## BRANO
--

Di fatto l’organico (il biologico) viene presentato come un sistema privo di specificità, di proprie caratteristiche intrinseche, per cui la qualità della vita dipende sempre da condizioni esterne alla vita stessa. La vita non possiede qualità, che appare come conseguenza di una trasformazione in cui la vita è coinvolta solo quantitativamente.

  

Ogni mutamento della gerarchia cibernetica è sempre accompagnato da un mutamento di energia che va da una forma quantitativa ad una qualitativa, che passa da uno stato di non organizzazione ad uno stato di ordine.

 

 

 

PARETO E LA TEORIA DELLE ELITE

 

A Pareto si deve l'importante distinzione tra le azioni logiche e azioni non logiche. Solo queste ultime possono essere oggetto di studio per il sociologo, mentre le azioni logiche sono un campo specifico dell'economia.
Nel suo Trattato di sociologia generale (1848-1823), Pareto si propone analizzare a fondo la struttura delle azioni non logiche e il modo in cui esse operano per la conservazione e il cambiamento sociale con una sterminata documentazione storico-sociale che, sebbene oggi appaia superata in molti punti, è stata sicuramente fondamentale per lo sviluppo delle discipline sociologiche.

--

## MATERIALE FORNITO
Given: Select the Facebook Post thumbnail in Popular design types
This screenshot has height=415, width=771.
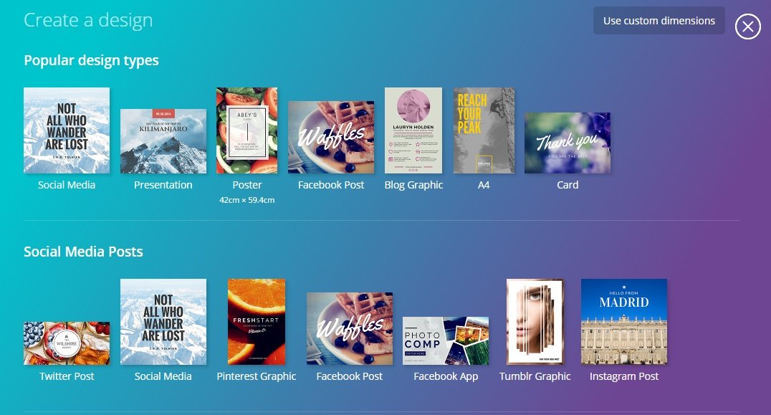Looking at the screenshot, I should [x=331, y=137].
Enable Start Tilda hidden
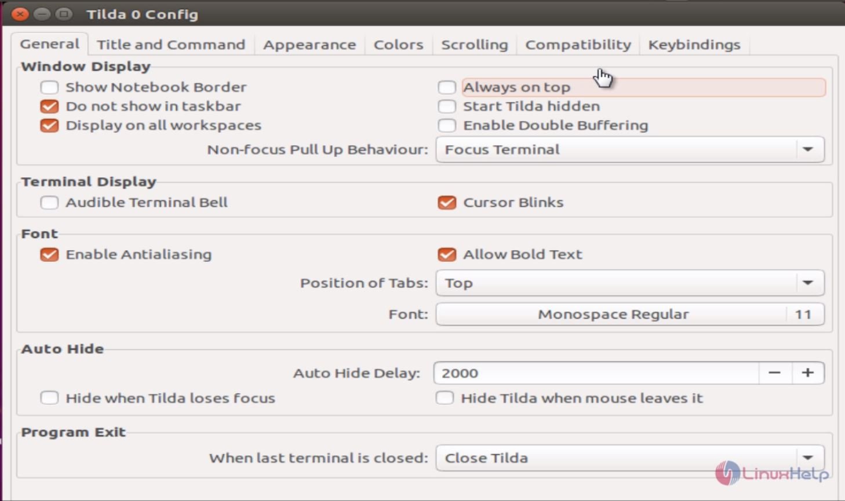Image resolution: width=845 pixels, height=501 pixels. (447, 107)
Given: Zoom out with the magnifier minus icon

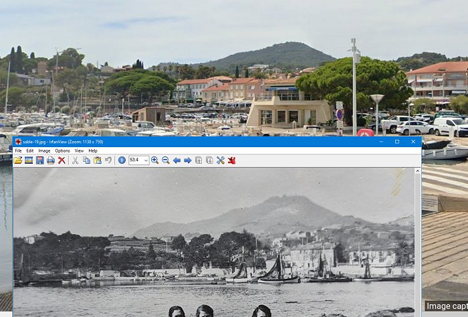Looking at the screenshot, I should pyautogui.click(x=166, y=161).
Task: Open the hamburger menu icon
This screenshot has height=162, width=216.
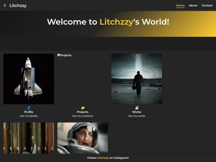Action: (5, 6)
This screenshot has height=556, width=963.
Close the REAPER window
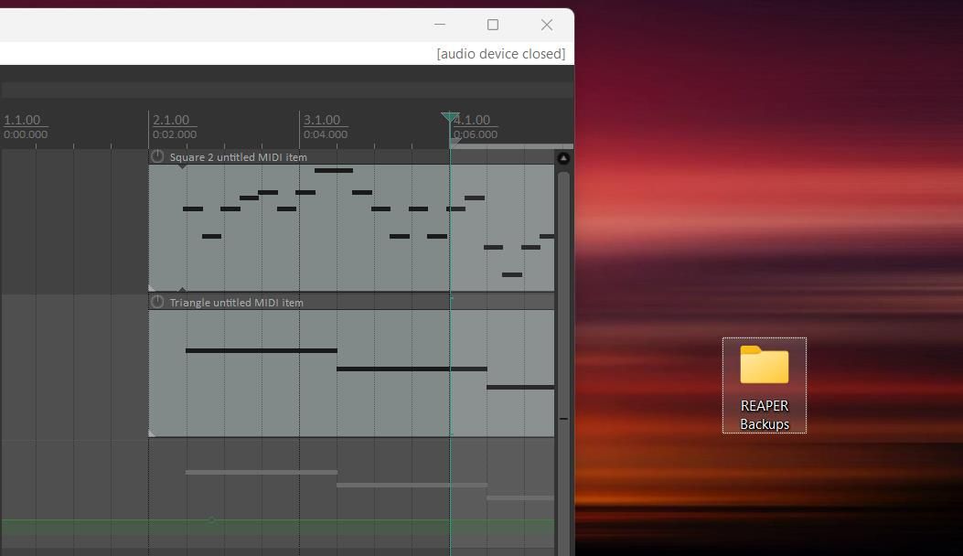[547, 25]
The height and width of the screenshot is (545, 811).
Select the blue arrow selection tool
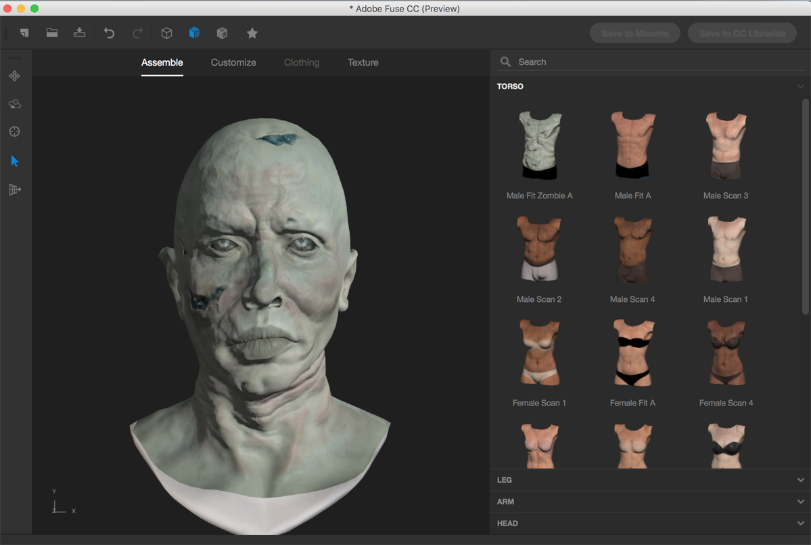click(14, 161)
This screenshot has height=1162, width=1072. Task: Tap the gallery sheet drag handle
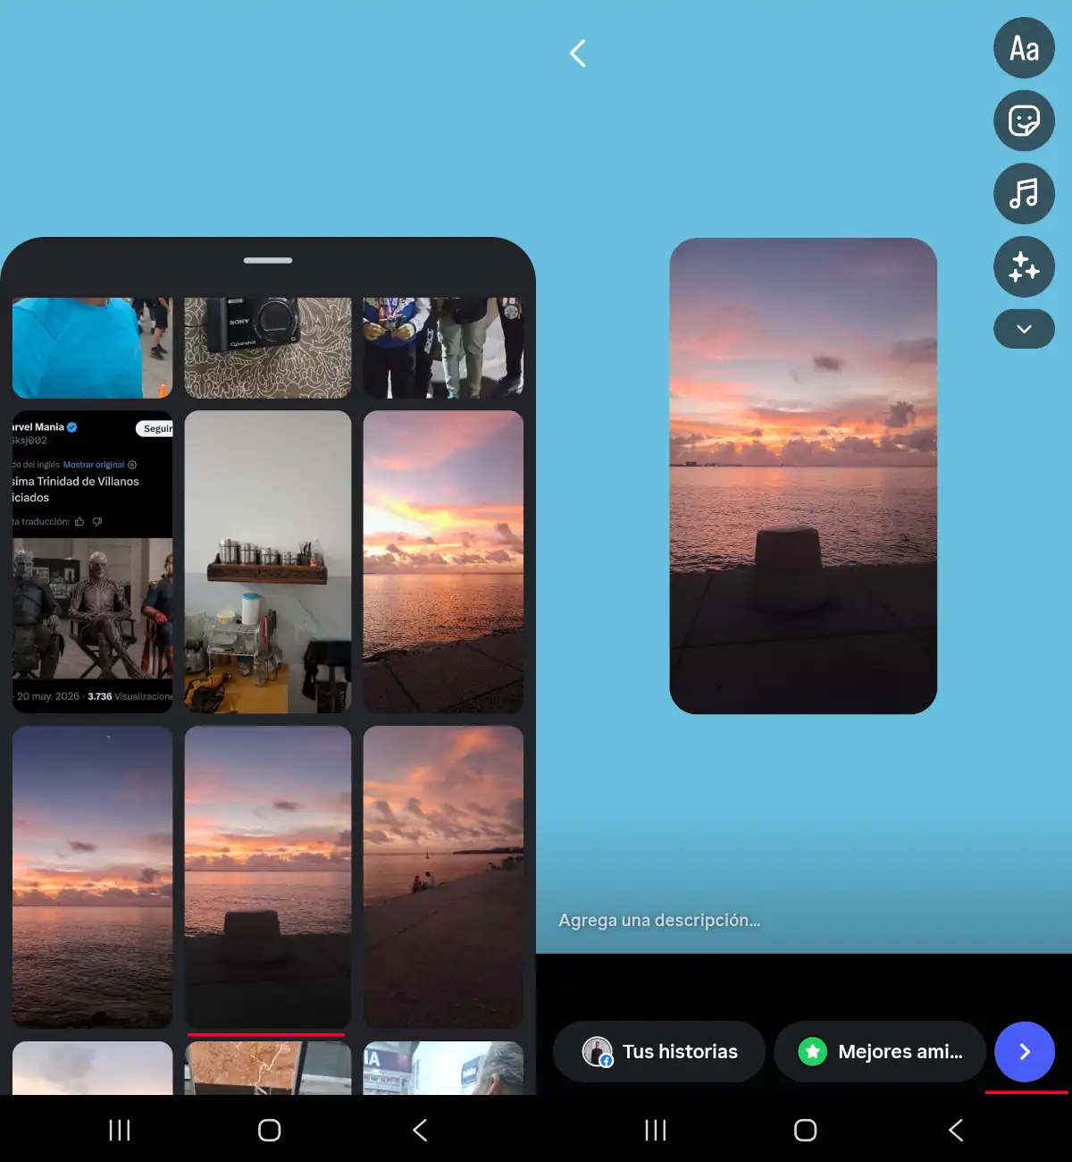268,260
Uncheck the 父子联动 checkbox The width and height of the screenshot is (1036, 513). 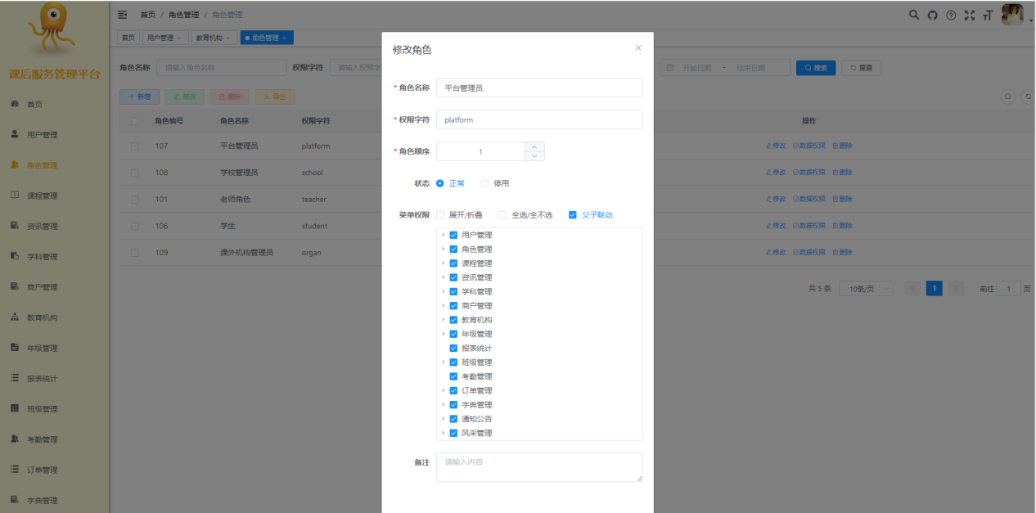pyautogui.click(x=573, y=215)
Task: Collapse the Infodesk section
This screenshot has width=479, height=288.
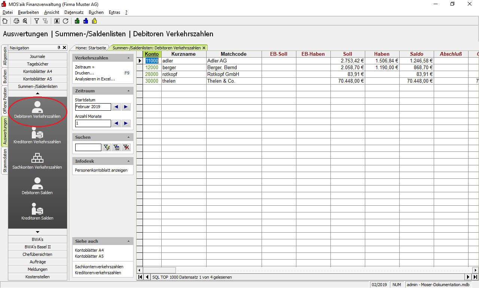Action: coord(128,161)
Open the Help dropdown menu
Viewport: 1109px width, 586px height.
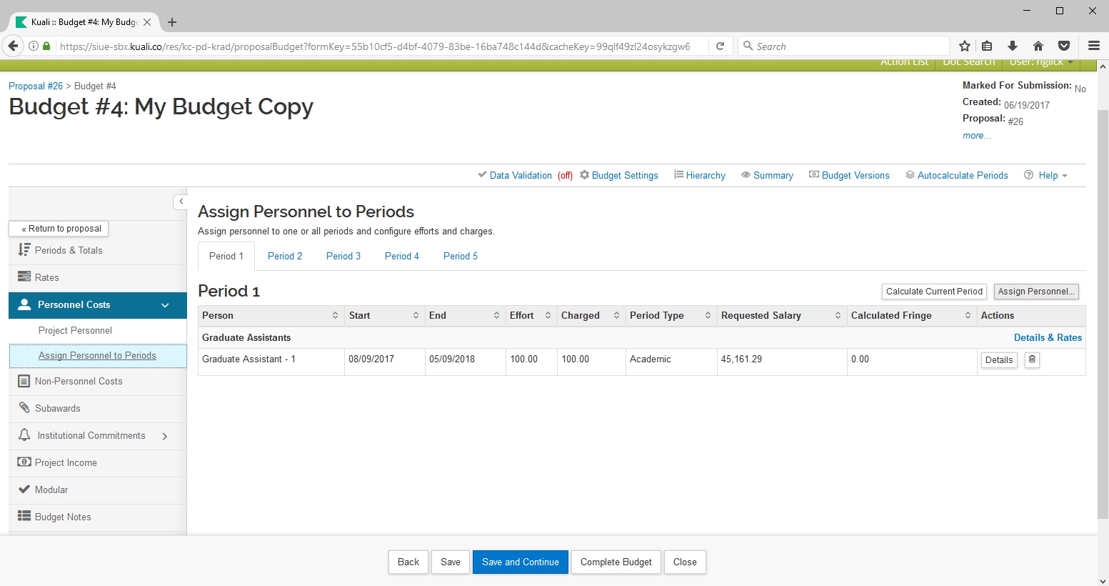coord(1047,175)
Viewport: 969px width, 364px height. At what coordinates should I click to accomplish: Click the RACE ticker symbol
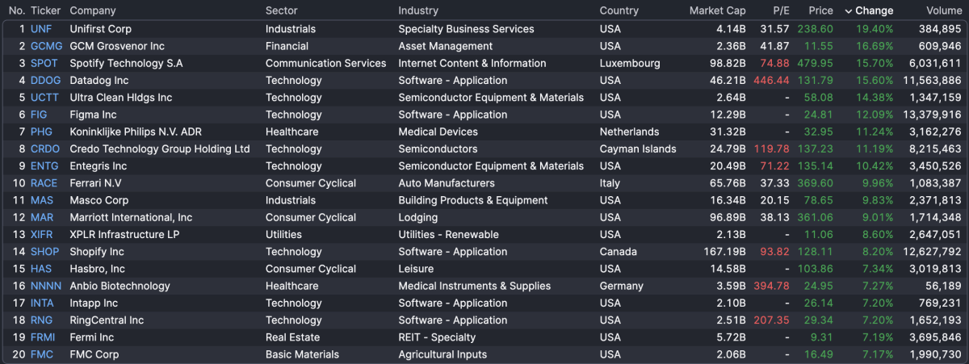44,183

--

## CONSEGNA
Ricopia senza cambiare nulla la parte del brano che comincia con le parole "Nel suo Trattato"; fermati dopo "delle discipline sociologiche.". Per svolgere il lavoro serviti soltanto del brano.

## SOLUZIONE
Nel suo Trattato di sociologia generale (1848-1823), Pareto si propone analizzare a fondo la struttura delle azioni non logiche e il modo in cui esse operano per la conservazione e il cambiamento sociale con una sterminata documentazione storico-sociale che, sebbene oggi appaia superata in molti punti, è stata sicuramente fondamentale per lo sviluppo delle discipline sociologiche.